Reproduce the items verbatim, starting at the line containing "Click the CM size error note" and ending after the line containing "[x=167, y=179]".

---

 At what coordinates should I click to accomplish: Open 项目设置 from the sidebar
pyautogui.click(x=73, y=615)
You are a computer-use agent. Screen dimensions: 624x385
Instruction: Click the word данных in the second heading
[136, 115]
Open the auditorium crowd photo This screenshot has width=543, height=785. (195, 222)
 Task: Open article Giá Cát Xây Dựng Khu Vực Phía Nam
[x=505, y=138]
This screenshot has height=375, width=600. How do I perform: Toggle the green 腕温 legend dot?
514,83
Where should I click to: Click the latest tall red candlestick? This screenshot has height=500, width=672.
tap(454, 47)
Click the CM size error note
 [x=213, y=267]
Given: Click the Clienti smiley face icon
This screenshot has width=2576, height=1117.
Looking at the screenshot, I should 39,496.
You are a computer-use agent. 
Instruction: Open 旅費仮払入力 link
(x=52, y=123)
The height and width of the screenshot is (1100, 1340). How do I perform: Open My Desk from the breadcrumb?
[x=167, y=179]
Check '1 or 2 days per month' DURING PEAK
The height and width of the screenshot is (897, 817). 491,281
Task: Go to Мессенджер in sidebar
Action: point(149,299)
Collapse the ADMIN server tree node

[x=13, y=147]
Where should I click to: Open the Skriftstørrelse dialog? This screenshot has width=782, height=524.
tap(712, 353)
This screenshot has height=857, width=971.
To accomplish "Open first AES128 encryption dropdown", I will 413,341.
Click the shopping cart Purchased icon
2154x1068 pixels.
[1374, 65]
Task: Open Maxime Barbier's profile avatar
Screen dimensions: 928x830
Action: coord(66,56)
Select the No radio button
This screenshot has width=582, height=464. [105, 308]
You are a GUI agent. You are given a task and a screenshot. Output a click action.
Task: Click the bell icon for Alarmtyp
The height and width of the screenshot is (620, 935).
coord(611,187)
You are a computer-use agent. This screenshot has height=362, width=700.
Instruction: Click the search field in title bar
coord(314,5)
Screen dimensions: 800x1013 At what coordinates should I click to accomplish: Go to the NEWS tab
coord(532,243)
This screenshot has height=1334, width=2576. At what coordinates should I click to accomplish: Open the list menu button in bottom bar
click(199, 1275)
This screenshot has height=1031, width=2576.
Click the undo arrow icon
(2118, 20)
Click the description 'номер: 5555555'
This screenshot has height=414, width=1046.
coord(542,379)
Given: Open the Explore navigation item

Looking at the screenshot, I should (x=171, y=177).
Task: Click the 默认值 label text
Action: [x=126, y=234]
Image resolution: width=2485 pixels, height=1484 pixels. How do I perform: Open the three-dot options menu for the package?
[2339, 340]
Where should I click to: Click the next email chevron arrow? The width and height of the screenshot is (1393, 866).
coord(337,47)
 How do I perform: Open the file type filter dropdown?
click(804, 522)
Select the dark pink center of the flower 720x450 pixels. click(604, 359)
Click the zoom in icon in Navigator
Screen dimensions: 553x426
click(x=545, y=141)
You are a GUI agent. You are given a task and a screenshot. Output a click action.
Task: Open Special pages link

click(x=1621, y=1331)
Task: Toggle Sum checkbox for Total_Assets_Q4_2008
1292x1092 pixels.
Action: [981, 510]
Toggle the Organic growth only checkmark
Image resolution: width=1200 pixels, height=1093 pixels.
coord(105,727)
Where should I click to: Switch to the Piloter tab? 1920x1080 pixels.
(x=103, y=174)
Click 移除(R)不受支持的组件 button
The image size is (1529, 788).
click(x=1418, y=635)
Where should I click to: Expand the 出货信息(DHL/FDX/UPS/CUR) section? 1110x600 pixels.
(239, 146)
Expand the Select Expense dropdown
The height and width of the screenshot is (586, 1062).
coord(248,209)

---

* _TASK OUTPUT_
Click the CM size error note
 [x=213, y=267]
Given: Click the Clienti smiley face icon
This screenshot has width=2576, height=1117.
Looking at the screenshot, I should 39,496.
You are a computer-use agent. 
Instruction: Open 旅費仮払入力 link
(x=52, y=123)
The height and width of the screenshot is (1100, 1340). How do I perform: Open My Desk from the breadcrumb?
[x=167, y=179]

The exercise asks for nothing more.